The closing event of the discussion series "From the 'blue sky over the Ruhr' to the Energiewende" on 12 May 2014 had the guests Prof. Dr. Edda Müller (former vice chairwoman of the German Council for Sustainable Development), Dr. Hans-Joachim Ziesing (former department head at the German Institute for Economic Research) and Prof. Dr. Meinhard Schulz-Baldes (former Secretary General of the German Advisory Council on Global Change(GACGC)) talking about the relationship between global events and German environmental policy research. The most important insights were the surprisingly early international influence on German environmental policy and the strong independence of the German advisory councils for environmental policy.

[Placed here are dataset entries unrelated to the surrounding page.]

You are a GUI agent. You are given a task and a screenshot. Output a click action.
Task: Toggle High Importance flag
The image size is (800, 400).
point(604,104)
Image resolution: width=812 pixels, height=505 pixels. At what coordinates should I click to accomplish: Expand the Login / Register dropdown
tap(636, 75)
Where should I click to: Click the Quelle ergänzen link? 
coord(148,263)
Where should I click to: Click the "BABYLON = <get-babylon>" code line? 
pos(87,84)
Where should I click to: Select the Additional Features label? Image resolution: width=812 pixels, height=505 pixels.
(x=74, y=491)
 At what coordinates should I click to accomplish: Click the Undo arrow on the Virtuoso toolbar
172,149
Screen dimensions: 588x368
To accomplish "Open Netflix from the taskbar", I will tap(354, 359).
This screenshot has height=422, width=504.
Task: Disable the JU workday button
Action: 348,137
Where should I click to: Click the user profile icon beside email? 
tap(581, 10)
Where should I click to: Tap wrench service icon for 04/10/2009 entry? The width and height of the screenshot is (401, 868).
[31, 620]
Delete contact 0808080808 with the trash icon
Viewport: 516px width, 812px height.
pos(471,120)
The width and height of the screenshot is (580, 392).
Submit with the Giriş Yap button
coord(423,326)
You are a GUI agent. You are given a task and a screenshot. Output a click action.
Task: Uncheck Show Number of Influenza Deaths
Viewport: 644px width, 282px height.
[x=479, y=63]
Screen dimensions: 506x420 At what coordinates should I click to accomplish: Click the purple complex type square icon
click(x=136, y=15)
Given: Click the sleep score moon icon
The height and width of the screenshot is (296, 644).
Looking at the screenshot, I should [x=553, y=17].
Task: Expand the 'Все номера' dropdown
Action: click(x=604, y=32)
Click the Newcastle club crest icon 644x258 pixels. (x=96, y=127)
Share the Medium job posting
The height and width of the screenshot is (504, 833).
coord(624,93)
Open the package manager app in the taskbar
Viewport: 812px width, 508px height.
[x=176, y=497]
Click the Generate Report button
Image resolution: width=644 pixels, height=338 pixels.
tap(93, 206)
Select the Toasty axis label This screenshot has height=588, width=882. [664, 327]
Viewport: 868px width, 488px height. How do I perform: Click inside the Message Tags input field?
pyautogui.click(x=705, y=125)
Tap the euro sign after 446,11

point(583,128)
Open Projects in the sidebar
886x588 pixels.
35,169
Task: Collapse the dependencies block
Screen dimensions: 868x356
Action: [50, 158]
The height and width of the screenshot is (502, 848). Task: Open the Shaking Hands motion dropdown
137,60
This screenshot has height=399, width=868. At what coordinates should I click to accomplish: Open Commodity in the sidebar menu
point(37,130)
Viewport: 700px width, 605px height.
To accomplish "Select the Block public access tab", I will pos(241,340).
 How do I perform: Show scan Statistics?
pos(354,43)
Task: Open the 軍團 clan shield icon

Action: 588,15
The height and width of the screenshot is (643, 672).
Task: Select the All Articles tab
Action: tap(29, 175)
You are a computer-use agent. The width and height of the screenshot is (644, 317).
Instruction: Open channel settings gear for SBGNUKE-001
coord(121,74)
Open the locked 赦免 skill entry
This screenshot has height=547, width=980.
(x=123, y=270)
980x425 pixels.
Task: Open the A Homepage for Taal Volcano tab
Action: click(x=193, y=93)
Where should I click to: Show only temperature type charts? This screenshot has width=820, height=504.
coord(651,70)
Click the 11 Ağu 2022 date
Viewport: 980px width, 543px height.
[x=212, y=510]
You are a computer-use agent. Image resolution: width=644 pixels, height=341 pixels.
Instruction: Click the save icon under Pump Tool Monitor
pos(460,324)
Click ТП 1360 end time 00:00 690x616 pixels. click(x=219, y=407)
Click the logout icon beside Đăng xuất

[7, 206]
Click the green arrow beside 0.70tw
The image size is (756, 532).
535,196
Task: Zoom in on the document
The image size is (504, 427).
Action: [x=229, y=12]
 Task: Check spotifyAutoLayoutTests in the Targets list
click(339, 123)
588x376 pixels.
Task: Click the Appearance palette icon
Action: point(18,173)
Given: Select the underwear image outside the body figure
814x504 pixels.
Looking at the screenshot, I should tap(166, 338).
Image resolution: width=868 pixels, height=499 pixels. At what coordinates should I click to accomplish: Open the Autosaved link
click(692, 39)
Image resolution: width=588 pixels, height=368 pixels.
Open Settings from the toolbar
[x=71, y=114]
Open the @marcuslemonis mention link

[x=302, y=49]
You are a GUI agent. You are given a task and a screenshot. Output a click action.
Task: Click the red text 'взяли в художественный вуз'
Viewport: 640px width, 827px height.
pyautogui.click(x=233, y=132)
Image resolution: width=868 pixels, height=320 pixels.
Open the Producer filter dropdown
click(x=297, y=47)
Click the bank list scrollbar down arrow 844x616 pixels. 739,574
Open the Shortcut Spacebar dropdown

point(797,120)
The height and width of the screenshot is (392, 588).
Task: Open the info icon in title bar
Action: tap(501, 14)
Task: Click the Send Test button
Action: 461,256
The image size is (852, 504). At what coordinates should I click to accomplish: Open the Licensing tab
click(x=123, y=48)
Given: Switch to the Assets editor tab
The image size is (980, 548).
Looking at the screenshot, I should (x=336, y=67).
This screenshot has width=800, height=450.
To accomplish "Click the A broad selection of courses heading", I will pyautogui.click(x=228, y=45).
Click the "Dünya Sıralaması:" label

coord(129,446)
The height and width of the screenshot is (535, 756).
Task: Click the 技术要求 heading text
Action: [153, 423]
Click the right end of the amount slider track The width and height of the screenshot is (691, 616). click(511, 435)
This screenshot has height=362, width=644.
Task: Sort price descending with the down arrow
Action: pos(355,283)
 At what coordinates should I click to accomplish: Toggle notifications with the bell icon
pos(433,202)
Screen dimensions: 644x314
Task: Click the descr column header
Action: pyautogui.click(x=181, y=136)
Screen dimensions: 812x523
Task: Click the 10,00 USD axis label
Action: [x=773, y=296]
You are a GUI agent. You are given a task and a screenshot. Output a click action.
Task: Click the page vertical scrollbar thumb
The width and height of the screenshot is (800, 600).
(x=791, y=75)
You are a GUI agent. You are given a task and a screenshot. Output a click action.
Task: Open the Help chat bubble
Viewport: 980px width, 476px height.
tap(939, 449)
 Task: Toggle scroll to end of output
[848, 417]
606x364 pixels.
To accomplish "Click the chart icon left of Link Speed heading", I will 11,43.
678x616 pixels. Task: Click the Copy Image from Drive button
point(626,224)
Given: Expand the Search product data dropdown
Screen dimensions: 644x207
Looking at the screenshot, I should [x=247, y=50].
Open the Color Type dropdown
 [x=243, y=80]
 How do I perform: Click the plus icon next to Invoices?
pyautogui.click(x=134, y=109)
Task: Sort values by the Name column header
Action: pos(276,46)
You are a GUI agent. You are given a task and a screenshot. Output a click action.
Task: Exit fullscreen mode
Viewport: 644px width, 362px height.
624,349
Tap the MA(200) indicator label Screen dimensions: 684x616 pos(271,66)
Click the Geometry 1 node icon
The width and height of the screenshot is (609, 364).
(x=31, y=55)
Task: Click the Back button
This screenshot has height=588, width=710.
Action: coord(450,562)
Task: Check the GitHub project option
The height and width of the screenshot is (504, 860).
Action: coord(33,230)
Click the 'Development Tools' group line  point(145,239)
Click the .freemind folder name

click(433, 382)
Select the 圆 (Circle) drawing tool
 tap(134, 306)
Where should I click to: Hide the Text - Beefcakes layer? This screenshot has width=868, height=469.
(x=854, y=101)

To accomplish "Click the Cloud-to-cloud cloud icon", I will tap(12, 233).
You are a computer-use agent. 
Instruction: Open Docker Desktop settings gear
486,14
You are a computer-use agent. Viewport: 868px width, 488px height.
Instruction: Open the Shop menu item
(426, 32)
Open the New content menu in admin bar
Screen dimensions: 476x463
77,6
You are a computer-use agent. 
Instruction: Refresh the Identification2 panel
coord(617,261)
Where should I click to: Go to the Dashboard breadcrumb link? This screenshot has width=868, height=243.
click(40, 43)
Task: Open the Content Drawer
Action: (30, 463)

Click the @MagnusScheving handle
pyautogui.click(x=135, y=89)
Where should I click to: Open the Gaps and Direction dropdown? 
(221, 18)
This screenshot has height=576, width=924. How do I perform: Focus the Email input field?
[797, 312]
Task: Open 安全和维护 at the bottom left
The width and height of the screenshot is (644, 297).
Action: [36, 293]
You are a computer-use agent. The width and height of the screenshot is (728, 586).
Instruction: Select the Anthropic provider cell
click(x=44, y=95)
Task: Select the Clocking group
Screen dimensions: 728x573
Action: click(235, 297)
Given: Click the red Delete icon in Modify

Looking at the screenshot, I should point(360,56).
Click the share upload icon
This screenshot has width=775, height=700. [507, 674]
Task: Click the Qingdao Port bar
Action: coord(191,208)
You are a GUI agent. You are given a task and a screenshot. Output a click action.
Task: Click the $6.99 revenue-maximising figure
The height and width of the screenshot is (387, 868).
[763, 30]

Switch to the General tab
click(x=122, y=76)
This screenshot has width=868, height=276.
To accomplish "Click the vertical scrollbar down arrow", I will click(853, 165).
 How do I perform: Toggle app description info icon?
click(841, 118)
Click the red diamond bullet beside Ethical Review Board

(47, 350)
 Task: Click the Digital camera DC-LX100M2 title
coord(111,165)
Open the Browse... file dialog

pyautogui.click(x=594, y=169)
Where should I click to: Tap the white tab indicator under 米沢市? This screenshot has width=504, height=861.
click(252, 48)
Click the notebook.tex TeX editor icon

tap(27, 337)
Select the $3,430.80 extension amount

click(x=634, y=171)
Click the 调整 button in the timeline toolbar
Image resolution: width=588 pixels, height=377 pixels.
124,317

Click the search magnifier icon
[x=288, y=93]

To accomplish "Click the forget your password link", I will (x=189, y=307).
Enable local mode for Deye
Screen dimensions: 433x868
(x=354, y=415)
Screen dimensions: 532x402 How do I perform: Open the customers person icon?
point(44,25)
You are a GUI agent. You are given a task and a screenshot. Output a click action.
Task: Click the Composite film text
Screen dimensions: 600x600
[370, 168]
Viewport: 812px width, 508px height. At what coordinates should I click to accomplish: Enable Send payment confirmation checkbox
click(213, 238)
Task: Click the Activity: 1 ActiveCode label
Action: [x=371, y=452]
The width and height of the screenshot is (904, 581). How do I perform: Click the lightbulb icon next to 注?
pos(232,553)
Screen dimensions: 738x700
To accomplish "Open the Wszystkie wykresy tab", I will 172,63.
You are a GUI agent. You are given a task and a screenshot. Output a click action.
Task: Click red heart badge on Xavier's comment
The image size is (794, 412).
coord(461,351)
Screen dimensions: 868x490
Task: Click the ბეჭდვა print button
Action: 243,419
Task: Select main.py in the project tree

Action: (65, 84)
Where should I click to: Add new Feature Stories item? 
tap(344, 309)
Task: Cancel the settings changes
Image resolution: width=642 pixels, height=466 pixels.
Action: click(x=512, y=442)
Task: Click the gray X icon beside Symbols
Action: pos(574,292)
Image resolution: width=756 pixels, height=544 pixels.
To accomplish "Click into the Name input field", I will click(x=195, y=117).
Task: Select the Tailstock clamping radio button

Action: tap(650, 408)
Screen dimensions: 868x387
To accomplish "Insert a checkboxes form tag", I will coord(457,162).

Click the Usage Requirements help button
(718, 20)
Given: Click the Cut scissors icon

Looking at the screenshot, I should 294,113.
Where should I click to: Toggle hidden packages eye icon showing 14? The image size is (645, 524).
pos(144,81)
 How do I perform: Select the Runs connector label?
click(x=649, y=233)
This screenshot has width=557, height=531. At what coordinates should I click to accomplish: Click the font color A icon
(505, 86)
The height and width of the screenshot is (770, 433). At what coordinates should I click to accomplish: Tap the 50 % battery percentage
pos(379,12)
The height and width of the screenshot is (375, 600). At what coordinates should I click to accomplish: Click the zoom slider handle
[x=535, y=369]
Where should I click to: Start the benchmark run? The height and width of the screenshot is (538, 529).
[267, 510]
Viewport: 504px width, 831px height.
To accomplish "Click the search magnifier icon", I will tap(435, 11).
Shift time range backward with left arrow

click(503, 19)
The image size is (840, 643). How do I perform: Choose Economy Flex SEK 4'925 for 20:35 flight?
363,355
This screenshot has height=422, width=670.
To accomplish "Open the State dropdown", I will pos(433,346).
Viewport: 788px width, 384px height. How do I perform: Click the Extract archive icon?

Politicians taking the initiative and external pressure
Prof. Dr. Edda Müller emphasized that, contrary to common wisdom, it was the political system which had made the first step in establishing environmental policy in Germany. Created 1969 in the German Ministry of the Interior (MI) by chancellor Willy Brandt, the power center of environmental policy shifted towards the Federal Environmental Agency (FEA) in the mid-1970s. At that time, the FEA was subordinate to the MI. Prof. Müller worked for both institutions in this period. She explained that the FEA had considerable leeway in protecting the environment while the MI was occupied with the Red-Army-Faction terror. Furthermore, she emphasized the importance of the 1972 UN-conference on the environment in Stockholm for the creation of governmental institutions such as the German Advisory Council on the Environment or the FEA. According to Müller, the UN-conference had prompted various new national and international discussions on the environment in the run-up to the conference. Hence, the federal government felt the "pressure" to react to this international dynamic by creating environmental policy organs.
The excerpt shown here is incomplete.